\ 選び方・使い方・おすすめまで / トレッキングポール初心者ガイド
登山やハイキングを始めたばかりの方にとって、「トレッキングポールは必要?」という疑問はよくあるもの。実は、正しく使えばバランスが安定し、膝や腰への負担を大きく減らせる頼もしい道具です。
ただし、素材や構造、使い方を理解せずに選ぶと、思った効果が得られないことも。
本記事では、初心者にもわかりやすくトレッキングポールの選び方・使い方・おすすめモデルをまとめました。
これから登山を始める方や、購入を検討している方にぴったりの内容です。
はじめに:初心者こそトレッキングポールを使うべき理由
「トレッキングポールは上級者の道具」と思っていませんか?
「体力に自信がない人が使うもの」と思う方もいらっしゃるのではないでしょうか。
実は、登山初心者こそトレッキングポールを使うことで、驚くほど歩きやすくなります。
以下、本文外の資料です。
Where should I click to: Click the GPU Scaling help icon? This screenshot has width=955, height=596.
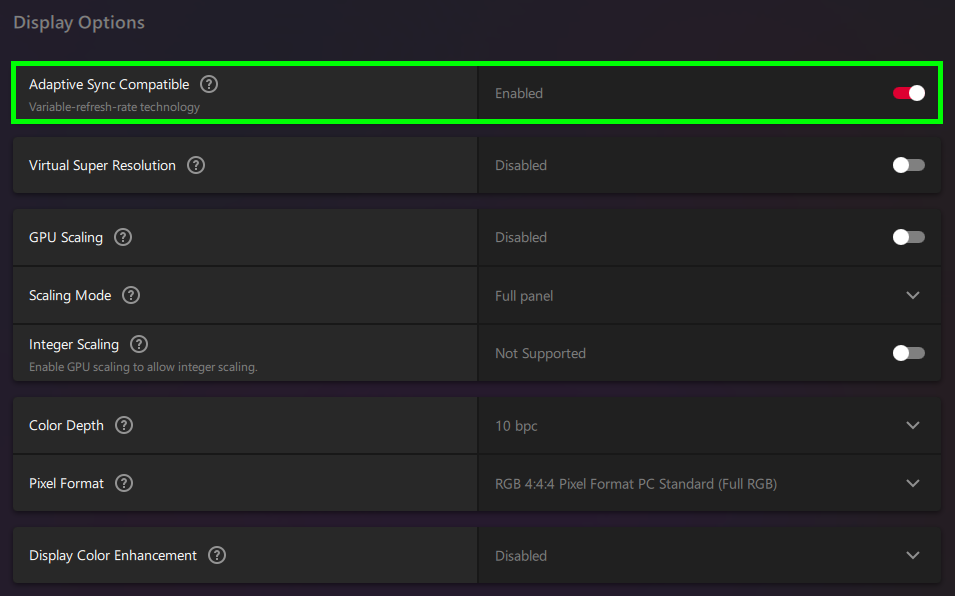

ポールを使うことで地面に接する点が増え、バランスが安定し、つまづきや捻挫などを起こしにくくしてくれます。特に下り坂ではその効果が顕著です。
また、上半身の筋肉を使って体を支えるため、足の疲れを軽減するメリットも。
「鍛えるためにポールは極力使いたくない」という方もいらっしゃいますが、年齢を問わず足や膝も消耗品と捉え、長く登山を楽しみ続けられるように負担を軽減することも大切です。
トレッキングポールの基本構造と種類
トレッキングポールは大きく「グリップ」「シャフト(本体)」「ロック機構」「石突き(先端)」から構成されます。このうち初心者が注目すべきは、「シャフト(本体)」の収納方式と本数の違いです。
収納方式による分類
伸縮式
シャフトをスライドして長さを調整する定番タイプ。耐久性が高く、初めての一本に最適です。
折りたたみ式
軽量でコンパクトに収納できるタイプ。登山や旅行時に携行しやすいのが魅力です。
本数の違い
1本と2本の使い分け
平地のハイキング程度なら1本でもOKですが、山道では2本使用がおすすめ。両手で支えることで安定性が増し、転倒リスクを減らせます。
初心者が失敗しない選び方のポイント
次にチェックするポイントは、「シャフト(本体)」の素材や「グリップ」の形状、「ロック機構」、「長さと重さ」についてです。
素材
アルミ製
アルミ製のトレッキングポールはやや重量があるものの頑丈で価格も手ごろなため、初心者におすすめです。
カーボン製
カーボン素材のトレッキングポールは軽量であることが大きなメリット。ただし横からの強い衝撃に弱い面もあります。
グリップ形状
I字型
I字型タイプは、登山や本格的なトレッキングに最も一般的なポールです。
グリップを縦に握り、手首のストラップを活かして体重を分散させながら歩くことで、上半身も使った効率的な歩行が可能になります。登りでは体を押し上げるサポートに、下りでは膝への衝撃をやわらげる役割を果たします。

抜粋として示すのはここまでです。